In questi mesi di dibattito il tema dell’unità è stato usato anche per bloccare e cercare di soffocare l’unica proposta FORTE in campo avanzata, che è quella che Falcone e Montanari hanno avviato al Teatro Brancaccio. Continuando quel percorso è possibile arrivare ad una proposta forte, chiara, di radicale cambiamento di rotta del paese, che rompa in maniera netta e dichiarata con un ventennio di politiche di centrosinistra improntate al neoliberismo (non è questo il messaggio del Brancaccio??), che riparta dai valori della Costituzione per scontrarsi contro l’apocalisse culturale rappresentata dal Governo Gentiloni- Minniti.
Una lista di sinistra coraggiosa e indignata, pronta ad una vera e propria battaglia di civiltà per difendere e rigenerare la democrazia e per un’altra Europa, che anche in questa vicenda dei migranti sta dando da anni pessima prova. Un’Europa, ricordo, che andrà al voto nel 2019 . Un’Europa, ricordo, che andrà al voto nel 2019.
Una lista etica e di civiltà, perché la linea di frattura su cui schierarsi è quella che contrappone l’Umano e l’Inumano, è quella che richiede la rottura con la mercificazione della vita e la militarizzazione del mondo. Perché è fondamentale dare voce a chi vuol “restare umano”.
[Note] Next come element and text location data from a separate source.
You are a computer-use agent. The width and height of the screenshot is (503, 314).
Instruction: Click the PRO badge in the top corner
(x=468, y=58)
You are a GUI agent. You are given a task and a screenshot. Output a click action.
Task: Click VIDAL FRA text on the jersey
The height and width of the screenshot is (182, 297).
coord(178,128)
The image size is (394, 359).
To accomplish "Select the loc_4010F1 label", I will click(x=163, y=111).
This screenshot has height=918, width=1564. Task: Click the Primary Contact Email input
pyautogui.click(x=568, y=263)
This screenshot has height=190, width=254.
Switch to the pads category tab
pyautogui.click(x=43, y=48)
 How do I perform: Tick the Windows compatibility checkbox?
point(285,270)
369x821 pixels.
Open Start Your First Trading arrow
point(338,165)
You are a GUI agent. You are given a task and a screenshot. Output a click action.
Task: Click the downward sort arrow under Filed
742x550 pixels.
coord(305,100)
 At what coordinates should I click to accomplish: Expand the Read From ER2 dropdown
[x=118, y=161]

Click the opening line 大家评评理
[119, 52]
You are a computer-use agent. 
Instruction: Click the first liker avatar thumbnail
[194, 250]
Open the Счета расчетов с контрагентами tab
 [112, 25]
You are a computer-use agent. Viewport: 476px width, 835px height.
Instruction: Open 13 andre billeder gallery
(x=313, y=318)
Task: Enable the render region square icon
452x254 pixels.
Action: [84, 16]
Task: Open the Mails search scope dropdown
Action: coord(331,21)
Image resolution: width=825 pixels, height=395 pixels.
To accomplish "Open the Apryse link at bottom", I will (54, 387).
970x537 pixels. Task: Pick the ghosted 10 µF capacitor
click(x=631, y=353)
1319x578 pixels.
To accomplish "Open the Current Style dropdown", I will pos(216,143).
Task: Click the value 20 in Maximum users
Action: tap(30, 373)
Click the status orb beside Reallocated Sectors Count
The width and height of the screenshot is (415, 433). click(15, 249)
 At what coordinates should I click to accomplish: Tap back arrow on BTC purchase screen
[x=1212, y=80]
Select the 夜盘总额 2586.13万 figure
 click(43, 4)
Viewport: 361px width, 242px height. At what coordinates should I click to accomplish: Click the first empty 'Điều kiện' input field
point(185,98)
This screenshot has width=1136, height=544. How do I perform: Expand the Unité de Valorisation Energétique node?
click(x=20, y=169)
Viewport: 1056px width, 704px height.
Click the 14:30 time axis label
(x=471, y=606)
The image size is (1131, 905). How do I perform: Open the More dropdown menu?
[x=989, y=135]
Questo profilo etico può mettere in sicurezza il percorso avviato al Brancaccio, lo sottrae alle mille diplomazie comprensibili a pochissimi E può parlare veramente a tantissime e tantissimi.
Una lista forte, che sfida senza tentennamenti le varie destre, può produrre anche unità. Ma certamente sarà la lista, la sola, della sinistra alle prossime politiche.